EE/Ma/CS 127. Error-Correcting Codes. 9 units (3-0-6): second term. Prerequisites: Ma 2. This course develops from first principles the theory and practical implementation of the most important techniques for combating errors in digital transmission or storage systems. Topics include algebraic block codes, e.g., Hamming, BCH, Reed-Solomon (including a self-contained introduction to the theory of finite fields); and the modern theory of sparse graph codes with iterative decoding, e.g. LDPC codes, turbo codes. The students will become acquainted with encoding and decoding algorithms, design principles and performance evaluation of codes. Instructor: Kostina.

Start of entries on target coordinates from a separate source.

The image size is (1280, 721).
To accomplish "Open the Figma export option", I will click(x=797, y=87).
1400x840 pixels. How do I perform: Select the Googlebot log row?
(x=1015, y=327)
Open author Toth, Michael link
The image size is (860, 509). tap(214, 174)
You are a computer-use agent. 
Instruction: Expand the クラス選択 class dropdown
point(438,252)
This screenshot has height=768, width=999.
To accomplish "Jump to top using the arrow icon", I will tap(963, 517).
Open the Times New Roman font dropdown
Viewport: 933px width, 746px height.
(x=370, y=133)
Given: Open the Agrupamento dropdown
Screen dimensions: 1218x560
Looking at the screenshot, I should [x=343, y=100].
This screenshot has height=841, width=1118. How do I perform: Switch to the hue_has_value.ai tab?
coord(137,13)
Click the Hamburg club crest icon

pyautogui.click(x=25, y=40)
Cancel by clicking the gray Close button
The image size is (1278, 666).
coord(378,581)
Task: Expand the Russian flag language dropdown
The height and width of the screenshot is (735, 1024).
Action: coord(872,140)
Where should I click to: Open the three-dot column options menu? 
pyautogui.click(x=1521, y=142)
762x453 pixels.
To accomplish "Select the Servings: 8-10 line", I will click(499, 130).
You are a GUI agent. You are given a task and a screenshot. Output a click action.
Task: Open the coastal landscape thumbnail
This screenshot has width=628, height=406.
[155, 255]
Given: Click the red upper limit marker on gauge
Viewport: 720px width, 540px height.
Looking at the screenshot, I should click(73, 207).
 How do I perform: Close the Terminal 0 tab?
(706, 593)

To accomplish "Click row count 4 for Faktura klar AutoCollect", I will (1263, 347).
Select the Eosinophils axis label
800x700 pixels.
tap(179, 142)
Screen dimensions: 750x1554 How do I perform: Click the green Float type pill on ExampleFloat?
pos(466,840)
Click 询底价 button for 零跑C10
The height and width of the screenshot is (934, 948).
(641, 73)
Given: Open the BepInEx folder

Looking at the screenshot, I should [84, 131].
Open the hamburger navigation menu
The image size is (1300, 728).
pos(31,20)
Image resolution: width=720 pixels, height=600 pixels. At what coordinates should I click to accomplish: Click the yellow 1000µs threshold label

CS/EE/Ma 129 abc. Information and Complexity. 9 units (3-0-6), first and second terms: (1-4-4) third term. Prerequisites: basic knowledge of probability and discrete mathematics. A basic course in information theory and computational complexity with emphasis on fundamental concepts and tools that equip the student for research and provide a foundation for pattern recognition and learning theory. First term: what information is and what computation is; entropy, source coding, Turing machines, uncomputability. Second term: topics in information and complexity; Kolmogorov complexity, channel coding, circuit complexity, NP-completeness. Third term: theoretical and experimental projects on current research topics. Not offered 2016-17.
CNS/Bi/Ph/CS/NB 187. Neural Computation. 9 units (3-0-6): first term. Prerequisites: familiarity with digital circuits, probability theory, linear algebra, and differential equations. Programming will be required. This course investigates computation by neurons. Of primary concern are models of neural computation and their neurological substrate, as well as the physics of collective computation. Thus, neurobiology is used as a motivating factor to introduce the relevant algorithms. Topics include rate-code neural networks, their differential equations, and equivalent circuits; stochastic models and their energy functions; associative memory; supervised and unsupervised learning; development; spike-based computing; single-cell computation; error and noise tolerance. Instructor: Perona.